Fortunately things improved for the determined Suffolk countryman and by his mid-30s he had clearly got the hang of things. The Hay Wain (1821) is what it is; a full-blown masterpiece. It’s fascinating to see the oil sketch he painstakingly worked over in an attempt to get it absolutely perfect.

Constable insisted on working outside, from nature, in all the elements, as if the need to be en plein air gave his chosen profession an element of being a ‘real job’.

Salisbury Cathedral From The Bishop’s Grounds (1823) and Water Meadows Near Salisbury (1829) endure as our views of pastoral England. Images that have launched a thousand chocolate boxes. And what’s wrong with that?
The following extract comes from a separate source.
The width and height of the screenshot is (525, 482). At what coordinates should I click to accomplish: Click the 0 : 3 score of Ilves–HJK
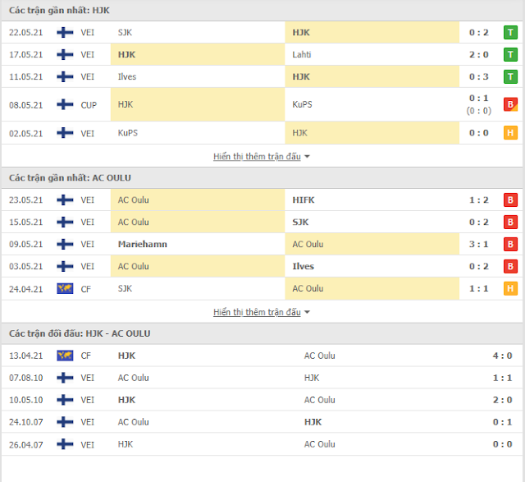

By 1831, he was given the prestigious title of Visitor at the Royal Academy. The following year Constable’s muchanticipated Opening Of Waterloo Bridge, a striking oil full of vermilion-robed dignitaries and macro-narrative detail, was hung alongside Turner’s seemingly understated seascape, Helvoetsluys. For once, the technician had triumphed. Then, an hour before curtain up, Turner strolled in, pulled out his brush, and flicked a vivid red buoy on to his cool green sea. That one chess move apparently blew the Constable off the wall. ‘He has been here,’ said Constable when he saw it ‘and fired a gun.’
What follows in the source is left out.